Matthew Ong: You have a pretty comprehensive database at St. Jude, but overall, as a community of pediatric researchers, is there a need for something bigger, better?
Charles Roberts: I think there is a substantial unmet need.
This year, Jinghui Zhang from Computational Biology at St. Jude, working with the National Cancer Institute and Children’s Oncology Group, performed genomic analysis of 1,699 childhood cancers and found that 55 percent of the genetic mutations that drive pediatric cancer are not found in adult cancers.
Historically, cancer research drug development has largely been focused upon adult cancers, with drugs trickling down to pediatric trials over time.
But we now know that 55 percent of the driver mutations are unique to childhood cancers. So, relying upon that old model is not going to serve children well.

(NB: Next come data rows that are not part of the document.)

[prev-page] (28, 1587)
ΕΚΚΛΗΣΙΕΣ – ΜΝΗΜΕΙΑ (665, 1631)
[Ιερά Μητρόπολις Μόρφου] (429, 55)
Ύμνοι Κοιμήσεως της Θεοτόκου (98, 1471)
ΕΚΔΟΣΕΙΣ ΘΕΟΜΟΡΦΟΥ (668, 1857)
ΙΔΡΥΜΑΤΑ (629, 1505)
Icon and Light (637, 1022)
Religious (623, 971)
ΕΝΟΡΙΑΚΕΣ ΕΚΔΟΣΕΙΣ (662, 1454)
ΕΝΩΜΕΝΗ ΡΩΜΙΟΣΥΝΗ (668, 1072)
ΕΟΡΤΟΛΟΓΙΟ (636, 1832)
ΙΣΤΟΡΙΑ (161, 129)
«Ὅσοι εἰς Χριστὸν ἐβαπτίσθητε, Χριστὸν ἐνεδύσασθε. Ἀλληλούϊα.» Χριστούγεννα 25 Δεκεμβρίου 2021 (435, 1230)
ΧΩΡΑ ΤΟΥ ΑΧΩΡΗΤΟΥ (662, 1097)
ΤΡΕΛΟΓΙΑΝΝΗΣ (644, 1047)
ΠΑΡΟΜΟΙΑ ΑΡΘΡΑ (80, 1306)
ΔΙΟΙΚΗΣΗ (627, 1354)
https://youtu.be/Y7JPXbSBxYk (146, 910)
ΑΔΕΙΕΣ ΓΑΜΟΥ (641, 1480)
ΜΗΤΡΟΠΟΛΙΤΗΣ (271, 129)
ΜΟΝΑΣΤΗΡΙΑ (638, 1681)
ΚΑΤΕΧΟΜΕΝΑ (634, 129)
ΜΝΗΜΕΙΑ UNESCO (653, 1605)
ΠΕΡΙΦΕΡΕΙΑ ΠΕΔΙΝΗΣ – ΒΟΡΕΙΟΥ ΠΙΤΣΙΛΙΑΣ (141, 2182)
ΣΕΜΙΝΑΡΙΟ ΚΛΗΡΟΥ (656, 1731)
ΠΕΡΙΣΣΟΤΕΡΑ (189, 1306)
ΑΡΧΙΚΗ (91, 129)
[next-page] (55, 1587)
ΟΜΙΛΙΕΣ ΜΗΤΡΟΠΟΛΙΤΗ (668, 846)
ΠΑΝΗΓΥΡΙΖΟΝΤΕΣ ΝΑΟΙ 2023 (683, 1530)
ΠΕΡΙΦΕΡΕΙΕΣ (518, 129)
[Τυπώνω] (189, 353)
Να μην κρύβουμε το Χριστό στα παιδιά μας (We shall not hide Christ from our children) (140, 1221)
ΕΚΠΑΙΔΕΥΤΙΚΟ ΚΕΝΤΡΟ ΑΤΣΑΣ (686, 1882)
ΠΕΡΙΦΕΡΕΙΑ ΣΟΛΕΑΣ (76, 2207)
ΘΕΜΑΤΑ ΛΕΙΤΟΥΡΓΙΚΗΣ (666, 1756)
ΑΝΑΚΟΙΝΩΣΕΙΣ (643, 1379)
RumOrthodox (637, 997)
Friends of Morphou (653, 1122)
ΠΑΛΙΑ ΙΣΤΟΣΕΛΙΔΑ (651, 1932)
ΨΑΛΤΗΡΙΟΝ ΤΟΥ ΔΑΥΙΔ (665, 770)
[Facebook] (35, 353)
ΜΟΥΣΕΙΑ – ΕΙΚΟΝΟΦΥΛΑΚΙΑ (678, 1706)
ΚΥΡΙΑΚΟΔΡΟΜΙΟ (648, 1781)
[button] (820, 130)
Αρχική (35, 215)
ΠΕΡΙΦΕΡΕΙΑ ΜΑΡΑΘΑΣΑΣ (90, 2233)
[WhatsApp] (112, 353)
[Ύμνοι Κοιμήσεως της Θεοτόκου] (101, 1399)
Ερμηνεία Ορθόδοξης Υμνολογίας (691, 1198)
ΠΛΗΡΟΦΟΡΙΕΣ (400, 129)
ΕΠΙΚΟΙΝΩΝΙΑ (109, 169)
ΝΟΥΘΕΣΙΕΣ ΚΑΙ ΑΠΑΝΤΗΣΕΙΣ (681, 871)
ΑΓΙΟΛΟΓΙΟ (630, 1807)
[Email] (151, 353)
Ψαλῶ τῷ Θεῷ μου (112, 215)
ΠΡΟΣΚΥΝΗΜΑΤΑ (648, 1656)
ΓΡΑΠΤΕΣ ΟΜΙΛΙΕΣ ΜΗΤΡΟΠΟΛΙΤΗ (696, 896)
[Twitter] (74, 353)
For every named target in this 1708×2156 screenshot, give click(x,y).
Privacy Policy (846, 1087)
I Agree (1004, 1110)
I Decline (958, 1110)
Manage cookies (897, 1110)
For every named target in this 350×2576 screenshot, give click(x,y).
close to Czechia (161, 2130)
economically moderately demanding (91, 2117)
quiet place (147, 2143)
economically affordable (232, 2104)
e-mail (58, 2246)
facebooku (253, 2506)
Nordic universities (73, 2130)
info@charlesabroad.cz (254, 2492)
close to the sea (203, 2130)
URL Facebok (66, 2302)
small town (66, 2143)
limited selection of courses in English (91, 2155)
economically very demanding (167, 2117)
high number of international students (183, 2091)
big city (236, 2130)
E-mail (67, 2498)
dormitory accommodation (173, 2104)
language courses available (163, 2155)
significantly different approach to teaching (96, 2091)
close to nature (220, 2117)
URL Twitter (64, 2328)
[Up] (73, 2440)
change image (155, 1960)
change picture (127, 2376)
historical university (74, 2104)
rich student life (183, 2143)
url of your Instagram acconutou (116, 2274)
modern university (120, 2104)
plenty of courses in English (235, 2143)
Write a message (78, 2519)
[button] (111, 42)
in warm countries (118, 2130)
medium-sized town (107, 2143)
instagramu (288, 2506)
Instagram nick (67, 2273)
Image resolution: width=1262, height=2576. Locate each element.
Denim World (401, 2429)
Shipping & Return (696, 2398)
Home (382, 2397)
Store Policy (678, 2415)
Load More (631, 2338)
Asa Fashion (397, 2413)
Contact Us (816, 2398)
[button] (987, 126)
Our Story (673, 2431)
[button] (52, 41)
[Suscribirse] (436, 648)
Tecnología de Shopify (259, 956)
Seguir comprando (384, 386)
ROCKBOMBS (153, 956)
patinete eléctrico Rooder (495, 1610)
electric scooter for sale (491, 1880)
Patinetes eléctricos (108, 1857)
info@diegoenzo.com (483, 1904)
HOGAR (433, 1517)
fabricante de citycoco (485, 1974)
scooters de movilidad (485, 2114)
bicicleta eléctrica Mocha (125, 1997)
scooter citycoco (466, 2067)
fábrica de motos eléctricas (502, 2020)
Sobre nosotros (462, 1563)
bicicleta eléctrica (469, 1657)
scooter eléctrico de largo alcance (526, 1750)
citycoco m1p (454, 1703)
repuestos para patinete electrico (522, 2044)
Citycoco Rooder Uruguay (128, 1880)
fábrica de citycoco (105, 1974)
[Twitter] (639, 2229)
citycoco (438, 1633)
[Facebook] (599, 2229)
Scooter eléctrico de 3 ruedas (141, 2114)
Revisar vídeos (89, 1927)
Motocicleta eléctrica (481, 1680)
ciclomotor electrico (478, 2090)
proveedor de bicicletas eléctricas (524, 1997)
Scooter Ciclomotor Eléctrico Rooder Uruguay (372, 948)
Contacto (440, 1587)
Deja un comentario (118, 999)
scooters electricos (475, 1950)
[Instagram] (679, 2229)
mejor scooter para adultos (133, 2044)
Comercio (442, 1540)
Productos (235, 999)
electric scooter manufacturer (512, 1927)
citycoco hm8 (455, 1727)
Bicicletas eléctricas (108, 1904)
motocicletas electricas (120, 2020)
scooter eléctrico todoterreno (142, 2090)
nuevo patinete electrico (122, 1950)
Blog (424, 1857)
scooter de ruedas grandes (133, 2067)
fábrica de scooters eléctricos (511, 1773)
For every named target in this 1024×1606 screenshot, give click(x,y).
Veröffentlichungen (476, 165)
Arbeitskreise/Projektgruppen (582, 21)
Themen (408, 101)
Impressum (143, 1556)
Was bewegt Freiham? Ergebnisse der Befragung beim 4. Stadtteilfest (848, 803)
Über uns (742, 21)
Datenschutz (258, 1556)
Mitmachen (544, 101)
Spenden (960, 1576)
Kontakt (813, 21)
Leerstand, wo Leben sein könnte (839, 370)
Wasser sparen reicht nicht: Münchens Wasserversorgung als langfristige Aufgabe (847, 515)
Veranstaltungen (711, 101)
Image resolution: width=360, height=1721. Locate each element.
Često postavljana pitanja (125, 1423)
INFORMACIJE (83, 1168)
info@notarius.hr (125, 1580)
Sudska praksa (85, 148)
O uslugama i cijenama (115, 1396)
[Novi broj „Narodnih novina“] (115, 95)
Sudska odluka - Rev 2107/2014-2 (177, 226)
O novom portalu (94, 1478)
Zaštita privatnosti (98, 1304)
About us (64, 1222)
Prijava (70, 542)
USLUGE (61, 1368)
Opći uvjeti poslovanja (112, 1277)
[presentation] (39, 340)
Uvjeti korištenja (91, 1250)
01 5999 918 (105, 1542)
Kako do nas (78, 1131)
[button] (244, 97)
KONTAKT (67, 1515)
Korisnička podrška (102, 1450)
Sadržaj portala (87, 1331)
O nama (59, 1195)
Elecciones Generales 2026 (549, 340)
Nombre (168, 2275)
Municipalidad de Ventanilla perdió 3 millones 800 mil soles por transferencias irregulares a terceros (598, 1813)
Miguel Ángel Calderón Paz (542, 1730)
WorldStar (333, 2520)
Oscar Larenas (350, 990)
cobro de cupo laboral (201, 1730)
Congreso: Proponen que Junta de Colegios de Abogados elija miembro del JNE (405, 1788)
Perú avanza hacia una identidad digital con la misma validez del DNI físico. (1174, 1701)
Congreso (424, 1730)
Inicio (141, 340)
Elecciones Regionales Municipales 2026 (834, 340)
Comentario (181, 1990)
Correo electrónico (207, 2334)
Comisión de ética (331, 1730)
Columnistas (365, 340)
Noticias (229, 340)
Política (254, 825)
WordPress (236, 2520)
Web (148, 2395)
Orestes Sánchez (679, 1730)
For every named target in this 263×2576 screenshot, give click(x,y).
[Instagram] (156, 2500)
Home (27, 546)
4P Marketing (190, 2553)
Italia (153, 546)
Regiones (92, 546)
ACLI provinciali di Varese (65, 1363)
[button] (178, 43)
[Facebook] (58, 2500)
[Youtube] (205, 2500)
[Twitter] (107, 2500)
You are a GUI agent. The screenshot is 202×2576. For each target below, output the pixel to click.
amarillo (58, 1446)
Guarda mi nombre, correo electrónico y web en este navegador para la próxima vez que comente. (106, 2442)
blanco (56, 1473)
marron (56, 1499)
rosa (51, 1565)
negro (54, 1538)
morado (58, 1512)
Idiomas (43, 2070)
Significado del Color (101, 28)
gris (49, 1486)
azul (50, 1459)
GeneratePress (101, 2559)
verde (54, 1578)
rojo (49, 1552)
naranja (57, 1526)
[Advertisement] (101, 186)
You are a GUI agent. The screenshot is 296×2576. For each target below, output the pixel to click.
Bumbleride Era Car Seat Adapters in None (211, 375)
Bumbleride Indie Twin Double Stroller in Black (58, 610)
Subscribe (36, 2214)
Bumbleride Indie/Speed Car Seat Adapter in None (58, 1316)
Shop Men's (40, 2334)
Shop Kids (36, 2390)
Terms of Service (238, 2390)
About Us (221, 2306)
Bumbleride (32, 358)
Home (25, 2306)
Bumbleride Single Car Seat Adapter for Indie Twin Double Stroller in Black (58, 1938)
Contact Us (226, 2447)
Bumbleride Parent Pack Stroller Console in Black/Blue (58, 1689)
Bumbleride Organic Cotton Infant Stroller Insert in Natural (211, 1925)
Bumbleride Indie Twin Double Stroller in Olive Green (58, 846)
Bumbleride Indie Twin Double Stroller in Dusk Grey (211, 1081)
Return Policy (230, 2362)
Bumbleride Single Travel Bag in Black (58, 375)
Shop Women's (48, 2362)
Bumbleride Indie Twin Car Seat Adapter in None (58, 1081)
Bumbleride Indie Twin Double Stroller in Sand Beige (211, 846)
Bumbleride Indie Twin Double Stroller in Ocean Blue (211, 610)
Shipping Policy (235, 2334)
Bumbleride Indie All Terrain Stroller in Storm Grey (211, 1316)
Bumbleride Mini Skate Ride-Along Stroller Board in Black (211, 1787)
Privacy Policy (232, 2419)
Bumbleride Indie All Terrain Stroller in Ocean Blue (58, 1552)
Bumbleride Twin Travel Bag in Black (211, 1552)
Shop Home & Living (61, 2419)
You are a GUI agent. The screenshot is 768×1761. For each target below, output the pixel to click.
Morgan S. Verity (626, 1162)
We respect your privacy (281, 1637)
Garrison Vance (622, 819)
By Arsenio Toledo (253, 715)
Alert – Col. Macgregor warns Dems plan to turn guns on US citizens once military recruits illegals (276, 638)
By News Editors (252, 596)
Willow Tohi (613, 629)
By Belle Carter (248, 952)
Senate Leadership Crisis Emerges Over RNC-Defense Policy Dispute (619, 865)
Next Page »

How do we best serve children fighting cancer? First and foremost it is collaboration across institutions and across areas of expertise, spanning from basic to translational and clinical research.
The greatest impact will require a combination of laboratory investigation to reveal the mechanisms by which these unique mutations drive cancer, focused efforts on pediatric cancer translate into clinical trials specifically for children, and robust data sharing.
Given the many pediatric-unique mutations and that differential therapeutic responses are affected by heterogeneity within cancer types and driven by sub-class specific mutations, getting samples and data shared are essential for advancing the field.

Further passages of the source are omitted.